◆ Requisito A
Pode copiar o trecho do texto sobre plantações para madeira que começa em "Um dos palestradores" e termina em "parte do mundo."?

◆ Trecho do documento

Uma ampla variedade de grupos ambientalistas e da comunidade, órgãos de pesquisa e pessoas que tomam decisões no governo e na indústria se reuniram em Nelspruit, África do Sul, em meados de novembro para discutir um tema candente: o impacto das plantações para madeira.
A conferência “Plantações para madeira: impactos, visões futuras e tendências mundiais” foi patrocinada pela GEASPHERE em colaboração com a coalizão TimberWatch e foi realizada em 13 e 14 de novembro. Este evento representou uma oportunidade para que o número crescente de ambientalistas e partes interessadas pudessem exprimir sua progressiva preocupação, e ao mesmo tempo interatuassem com representantes do governo e da indústria, na discussão dos temas polêmicos e procurar uma base comum sobre a qual elaborar uma visão “florestal” para o futuro.
Os participantes receiam o impacto contínuo do que um proprietário de terra local descreveu como: “milhares de milhões de pinheiros, acácias e eucaliptos sedentos disfarçados de “florestas” que cobrem com um manto de esterilidade grandes áreas de Mpumalanga, KwaZulu Natal e outros lugares, para produzir celulose, tábuas e postes em benefício dos acionistas das empresas. Os resultados negativos ultrapassam os benefícios."
Um dos palestradores centrais foi o Professor Braam van Wyk da Universidade de Pretória, que se referiu às ameaças às que está sujeito um recurso extremamente valioso: “As pradarias do Sul da África: aspectos de sua biodiversidade, dinâmica e manejo”. Salientou que em países tradicionalmente produtores de madeira, as plantações são usadas para produzir árvores madeireiras através da modificação de um recurso natural, como é o caso das florestas boreais do hemisfério norte, que são utilizadas de forma seletiva ou cortadas rente e são reflorestadas com espécies nativas dessa parte do mundo.
Mas segundo declarou, no Sul da África destruímos um recurso natural antes de criar outro recurso, que depois deve ser mantido de forma artificial”. “O que é que estamos destruindo?” perguntou. “O destruído se compensa com o substituído?"
Segundo disse o Professor, pastiçais é um nome pouco adequado, já que a maioria da flora desse bioma são ervas, arbustos e flores silvestres, constituindo os pastiçais apenas 11 por cento da diversidade vegetal em algumas pradarias, particularmente nos pastiçais de montanha do Nordeste, onde tem acontecido o “florestamento” mais extensivo. O bioma de pradarias abrange aproximadamente 4000 espécies vegetais (em comparação com um país como a Suécia que tem 1700 espécies vegetais), pelo que constitui um recurso genético muito valioso. Além disso, as plantas criam um hábitat –lugar onde viver- para outras espécies. Muitos animais endêmicos do bioma de pradaria estão seriamente ameaçados pela destruição de seu hábitat. Os anfíbios da região central de KwaZulu Natal têm sido seriamente afetados –algumas espécies inclusive podem ter desaparecido- devido à destruição excessiva da pradaria.
Um componente essencial do manejo da pradaria é o fogo, conhecido como o “sangue vital” dos pastiçais. “Sem fogo, não há pradarias. Obviamente, o manejo dos blocos das plantações industriais para madeira exclui esse regenerador vital, e portanto a destruição da pradaria é total.

Dados de localização por coordenadas de pixel
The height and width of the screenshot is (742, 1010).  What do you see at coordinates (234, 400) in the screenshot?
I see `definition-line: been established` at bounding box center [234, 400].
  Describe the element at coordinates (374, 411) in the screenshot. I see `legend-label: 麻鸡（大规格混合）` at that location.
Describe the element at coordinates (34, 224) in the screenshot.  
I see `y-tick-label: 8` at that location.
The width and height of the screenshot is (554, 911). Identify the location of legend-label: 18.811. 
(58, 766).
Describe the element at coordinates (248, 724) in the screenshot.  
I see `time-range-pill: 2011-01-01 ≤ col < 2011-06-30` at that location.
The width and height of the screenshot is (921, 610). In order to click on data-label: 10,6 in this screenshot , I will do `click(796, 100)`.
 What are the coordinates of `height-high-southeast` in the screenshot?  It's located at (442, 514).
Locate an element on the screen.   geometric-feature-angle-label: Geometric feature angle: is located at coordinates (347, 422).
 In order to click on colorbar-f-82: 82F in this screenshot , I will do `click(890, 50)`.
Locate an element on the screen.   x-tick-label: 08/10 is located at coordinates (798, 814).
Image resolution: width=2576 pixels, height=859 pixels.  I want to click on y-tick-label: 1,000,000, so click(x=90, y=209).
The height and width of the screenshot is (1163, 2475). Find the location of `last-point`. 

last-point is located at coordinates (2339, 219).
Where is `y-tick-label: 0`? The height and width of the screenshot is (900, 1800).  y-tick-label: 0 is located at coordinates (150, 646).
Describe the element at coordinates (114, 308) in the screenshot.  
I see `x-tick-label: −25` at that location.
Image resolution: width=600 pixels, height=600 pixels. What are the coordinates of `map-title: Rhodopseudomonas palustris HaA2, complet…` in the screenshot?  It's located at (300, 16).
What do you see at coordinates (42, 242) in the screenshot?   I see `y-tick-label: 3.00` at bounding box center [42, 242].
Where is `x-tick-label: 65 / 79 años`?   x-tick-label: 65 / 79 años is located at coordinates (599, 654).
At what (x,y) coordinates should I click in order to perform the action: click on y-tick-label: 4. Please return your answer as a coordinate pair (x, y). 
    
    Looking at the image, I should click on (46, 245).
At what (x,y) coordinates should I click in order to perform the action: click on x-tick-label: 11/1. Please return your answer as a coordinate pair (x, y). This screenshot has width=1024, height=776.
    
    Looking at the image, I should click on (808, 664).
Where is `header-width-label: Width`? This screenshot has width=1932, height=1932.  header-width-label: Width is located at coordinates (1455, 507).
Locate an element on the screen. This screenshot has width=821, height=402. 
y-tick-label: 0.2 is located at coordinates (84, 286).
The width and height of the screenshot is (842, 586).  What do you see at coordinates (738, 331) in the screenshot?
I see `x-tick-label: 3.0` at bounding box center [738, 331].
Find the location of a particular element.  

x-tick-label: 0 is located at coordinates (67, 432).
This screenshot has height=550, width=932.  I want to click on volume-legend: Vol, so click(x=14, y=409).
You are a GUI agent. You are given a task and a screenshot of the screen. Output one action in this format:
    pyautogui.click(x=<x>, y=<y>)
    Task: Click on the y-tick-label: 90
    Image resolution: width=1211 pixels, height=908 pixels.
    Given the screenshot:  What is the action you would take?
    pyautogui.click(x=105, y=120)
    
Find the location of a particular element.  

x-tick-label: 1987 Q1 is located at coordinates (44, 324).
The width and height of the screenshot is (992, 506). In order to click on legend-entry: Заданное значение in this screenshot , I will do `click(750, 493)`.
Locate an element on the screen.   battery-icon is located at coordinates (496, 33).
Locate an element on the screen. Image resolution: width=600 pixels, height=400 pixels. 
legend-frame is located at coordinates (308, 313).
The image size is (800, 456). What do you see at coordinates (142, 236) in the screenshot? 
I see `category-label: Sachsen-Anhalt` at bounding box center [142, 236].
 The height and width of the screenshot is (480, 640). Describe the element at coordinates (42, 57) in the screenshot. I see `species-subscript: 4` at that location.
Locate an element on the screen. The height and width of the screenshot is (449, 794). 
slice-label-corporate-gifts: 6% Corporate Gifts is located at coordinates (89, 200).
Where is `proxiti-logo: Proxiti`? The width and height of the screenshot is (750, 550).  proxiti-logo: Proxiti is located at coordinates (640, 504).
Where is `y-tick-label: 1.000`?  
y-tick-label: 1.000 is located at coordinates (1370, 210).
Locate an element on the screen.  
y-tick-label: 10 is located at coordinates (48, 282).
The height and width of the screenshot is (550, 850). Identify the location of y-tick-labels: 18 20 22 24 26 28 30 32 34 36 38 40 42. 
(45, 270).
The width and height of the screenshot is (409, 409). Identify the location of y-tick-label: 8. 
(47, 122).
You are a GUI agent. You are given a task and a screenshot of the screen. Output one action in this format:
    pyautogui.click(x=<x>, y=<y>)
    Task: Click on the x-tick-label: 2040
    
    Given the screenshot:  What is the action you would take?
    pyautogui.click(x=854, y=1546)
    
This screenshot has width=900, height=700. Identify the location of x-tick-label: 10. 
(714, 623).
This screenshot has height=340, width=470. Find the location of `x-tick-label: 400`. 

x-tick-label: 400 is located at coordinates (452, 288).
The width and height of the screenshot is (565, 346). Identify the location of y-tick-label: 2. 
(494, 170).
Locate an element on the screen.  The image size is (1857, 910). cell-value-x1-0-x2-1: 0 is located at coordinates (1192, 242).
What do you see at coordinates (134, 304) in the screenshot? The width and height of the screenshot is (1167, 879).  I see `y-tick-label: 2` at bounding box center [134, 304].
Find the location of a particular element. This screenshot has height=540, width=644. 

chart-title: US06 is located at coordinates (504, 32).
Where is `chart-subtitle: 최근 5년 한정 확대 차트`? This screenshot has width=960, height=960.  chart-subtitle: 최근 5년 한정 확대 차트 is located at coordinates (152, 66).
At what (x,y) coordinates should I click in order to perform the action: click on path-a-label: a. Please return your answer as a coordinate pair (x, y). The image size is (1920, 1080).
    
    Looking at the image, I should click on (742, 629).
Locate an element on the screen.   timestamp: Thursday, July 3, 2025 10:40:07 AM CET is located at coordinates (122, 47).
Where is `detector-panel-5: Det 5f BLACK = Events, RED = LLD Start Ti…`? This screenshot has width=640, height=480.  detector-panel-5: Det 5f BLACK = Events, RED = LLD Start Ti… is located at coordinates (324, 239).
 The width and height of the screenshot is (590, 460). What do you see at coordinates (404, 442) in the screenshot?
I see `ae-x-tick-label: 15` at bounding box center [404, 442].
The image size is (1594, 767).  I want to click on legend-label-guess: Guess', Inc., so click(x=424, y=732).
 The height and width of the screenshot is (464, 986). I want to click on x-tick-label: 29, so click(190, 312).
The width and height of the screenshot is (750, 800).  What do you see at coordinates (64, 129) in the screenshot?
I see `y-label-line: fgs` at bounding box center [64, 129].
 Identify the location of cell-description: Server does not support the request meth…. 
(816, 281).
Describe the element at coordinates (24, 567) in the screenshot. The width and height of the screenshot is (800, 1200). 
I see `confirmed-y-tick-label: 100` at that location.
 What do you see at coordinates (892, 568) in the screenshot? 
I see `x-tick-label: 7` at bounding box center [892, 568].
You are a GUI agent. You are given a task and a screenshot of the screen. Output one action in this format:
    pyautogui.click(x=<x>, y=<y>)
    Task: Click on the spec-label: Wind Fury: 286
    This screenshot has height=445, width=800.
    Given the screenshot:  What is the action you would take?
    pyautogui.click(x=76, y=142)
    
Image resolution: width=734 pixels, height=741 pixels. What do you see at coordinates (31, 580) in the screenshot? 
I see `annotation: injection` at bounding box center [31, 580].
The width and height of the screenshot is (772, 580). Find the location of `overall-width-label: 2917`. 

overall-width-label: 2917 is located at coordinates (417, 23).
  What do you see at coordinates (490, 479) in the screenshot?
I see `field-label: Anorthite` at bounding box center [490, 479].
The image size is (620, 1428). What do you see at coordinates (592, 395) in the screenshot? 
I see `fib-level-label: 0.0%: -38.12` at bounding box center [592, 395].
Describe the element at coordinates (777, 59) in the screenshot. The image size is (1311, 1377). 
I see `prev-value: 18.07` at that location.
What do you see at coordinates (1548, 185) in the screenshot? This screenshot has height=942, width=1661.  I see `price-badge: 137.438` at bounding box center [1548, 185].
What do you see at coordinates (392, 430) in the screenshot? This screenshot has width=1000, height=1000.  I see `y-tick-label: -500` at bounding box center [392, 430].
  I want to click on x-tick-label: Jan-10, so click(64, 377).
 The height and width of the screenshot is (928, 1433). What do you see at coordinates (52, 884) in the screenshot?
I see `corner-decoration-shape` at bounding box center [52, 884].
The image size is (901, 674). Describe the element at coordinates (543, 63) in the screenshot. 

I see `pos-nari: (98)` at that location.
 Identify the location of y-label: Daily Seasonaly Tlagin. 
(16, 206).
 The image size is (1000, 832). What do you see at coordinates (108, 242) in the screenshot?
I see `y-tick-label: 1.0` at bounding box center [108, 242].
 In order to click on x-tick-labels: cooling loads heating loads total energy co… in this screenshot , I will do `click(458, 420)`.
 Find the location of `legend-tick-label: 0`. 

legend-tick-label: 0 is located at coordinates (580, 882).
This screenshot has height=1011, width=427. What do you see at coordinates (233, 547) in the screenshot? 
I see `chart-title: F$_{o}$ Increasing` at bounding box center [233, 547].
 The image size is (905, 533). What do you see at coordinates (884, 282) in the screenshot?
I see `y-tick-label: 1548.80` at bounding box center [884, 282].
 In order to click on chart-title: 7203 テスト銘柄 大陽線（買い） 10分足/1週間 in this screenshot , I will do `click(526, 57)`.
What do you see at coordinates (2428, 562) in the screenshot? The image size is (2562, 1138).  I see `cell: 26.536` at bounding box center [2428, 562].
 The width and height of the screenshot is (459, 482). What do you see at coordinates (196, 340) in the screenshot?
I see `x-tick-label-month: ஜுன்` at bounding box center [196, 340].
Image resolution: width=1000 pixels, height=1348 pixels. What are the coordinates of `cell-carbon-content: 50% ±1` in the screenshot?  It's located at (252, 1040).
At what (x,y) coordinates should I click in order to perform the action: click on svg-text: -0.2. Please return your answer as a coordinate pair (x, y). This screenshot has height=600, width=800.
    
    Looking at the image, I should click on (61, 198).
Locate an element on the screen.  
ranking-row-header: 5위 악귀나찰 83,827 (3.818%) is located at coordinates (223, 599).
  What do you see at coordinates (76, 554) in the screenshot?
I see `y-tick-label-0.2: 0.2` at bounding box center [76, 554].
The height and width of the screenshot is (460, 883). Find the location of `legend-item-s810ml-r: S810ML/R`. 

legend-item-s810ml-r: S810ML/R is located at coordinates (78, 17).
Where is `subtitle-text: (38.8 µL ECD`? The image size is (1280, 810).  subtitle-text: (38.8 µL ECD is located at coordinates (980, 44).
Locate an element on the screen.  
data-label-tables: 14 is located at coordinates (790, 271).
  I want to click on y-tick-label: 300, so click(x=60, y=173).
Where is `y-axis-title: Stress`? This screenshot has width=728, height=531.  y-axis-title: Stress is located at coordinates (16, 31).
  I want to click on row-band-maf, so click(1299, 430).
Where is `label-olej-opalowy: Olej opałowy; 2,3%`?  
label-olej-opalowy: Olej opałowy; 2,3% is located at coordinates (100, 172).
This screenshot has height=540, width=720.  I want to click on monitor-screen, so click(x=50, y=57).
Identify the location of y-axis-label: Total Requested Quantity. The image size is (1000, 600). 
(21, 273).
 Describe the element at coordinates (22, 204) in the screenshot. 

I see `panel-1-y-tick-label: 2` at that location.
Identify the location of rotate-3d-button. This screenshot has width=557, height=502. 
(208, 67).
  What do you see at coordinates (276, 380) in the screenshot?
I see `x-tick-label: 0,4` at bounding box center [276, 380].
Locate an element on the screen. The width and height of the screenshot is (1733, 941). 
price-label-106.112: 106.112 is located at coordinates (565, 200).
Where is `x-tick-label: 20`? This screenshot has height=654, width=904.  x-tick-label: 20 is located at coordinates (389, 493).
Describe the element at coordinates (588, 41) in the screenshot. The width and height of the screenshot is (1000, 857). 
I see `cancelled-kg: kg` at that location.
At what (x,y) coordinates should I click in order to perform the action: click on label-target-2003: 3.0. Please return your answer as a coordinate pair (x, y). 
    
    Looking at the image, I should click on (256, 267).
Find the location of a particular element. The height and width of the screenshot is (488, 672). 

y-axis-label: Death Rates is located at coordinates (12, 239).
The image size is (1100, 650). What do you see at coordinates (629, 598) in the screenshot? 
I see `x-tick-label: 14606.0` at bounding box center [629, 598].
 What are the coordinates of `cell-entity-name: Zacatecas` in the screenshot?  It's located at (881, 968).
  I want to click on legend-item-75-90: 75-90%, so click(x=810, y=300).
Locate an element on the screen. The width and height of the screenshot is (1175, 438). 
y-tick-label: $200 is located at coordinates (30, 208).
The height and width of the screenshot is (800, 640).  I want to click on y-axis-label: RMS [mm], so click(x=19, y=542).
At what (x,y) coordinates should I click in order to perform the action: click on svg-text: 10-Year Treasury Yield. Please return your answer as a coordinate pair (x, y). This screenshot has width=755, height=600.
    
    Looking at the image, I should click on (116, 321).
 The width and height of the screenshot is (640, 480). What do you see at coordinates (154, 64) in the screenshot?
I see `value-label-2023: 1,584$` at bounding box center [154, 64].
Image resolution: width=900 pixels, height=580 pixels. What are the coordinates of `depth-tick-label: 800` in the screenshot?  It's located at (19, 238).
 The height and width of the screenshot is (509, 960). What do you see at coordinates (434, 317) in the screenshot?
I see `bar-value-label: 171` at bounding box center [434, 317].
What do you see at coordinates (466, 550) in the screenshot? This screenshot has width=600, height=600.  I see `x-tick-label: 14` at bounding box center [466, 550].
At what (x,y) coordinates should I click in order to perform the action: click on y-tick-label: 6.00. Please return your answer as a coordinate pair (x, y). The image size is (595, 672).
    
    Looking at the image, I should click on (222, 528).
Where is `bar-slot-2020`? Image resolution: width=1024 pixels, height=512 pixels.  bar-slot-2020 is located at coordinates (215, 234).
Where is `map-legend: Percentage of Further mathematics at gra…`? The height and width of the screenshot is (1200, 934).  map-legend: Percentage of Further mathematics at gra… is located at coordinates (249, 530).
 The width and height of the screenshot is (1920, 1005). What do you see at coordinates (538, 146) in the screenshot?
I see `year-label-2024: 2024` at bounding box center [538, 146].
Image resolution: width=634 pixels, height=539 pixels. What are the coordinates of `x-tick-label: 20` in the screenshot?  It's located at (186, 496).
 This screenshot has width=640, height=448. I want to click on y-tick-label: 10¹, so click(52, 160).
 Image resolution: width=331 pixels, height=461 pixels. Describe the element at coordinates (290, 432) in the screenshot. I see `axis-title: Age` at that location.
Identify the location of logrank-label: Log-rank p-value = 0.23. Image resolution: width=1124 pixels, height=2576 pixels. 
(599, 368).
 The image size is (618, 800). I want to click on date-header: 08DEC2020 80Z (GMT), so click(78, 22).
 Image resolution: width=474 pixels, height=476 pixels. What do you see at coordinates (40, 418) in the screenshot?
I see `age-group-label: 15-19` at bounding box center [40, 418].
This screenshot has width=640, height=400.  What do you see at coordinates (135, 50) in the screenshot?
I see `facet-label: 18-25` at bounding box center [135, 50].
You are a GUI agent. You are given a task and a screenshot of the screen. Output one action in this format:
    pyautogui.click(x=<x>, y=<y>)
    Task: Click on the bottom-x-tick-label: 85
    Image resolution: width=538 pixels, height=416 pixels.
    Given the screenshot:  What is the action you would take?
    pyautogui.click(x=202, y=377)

◆ Requisito B
Pode reproduzir somente as linhas que começam no início das linhas e terminam na que contém "The width and height of the screenshot is (921, 610).", trocando "Identify the location of" por "Find the location of" e mantendo todo o resto inalterado?

◆ Solução da tarefa A
Um dos palestradores centrais foi o Professor Braam van Wyk da Universidade de Pretória, que se referiu às ameaças às que está sujeito um recurso extremamente valioso: “As pradarias do Sul da África: aspectos de sua biodiversidade, dinâmica e manejo”. Salientou que em países tradicionalmente produtores de madeira, as plantações são usadas para produzir árvores madeireiras através da modificação de um recurso natural, como é o caso das florestas boreais do hemisfério norte, que são utilizadas de forma seletiva ou cortadas rente e são reflorestadas com espécies nativas dessa parte do mundo.

◆ Solução da tarefa B
The height and width of the screenshot is (742, 1010).  What do you see at coordinates (234, 400) in the screenshot?
I see `definition-line: been established` at bounding box center [234, 400].
  Describe the element at coordinates (374, 411) in the screenshot. I see `legend-label: 麻鸡（大规格混合）` at that location.
Describe the element at coordinates (34, 224) in the screenshot.  
I see `y-tick-label: 8` at that location.
The width and height of the screenshot is (554, 911). Find the location of legend-label: 18.811. 
(58, 766).
Describe the element at coordinates (248, 724) in the screenshot.  
I see `time-range-pill: 2011-01-01 ≤ col < 2011-06-30` at that location.
The width and height of the screenshot is (921, 610). In order to click on data-label: 10,6 in this screenshot , I will do `click(796, 100)`.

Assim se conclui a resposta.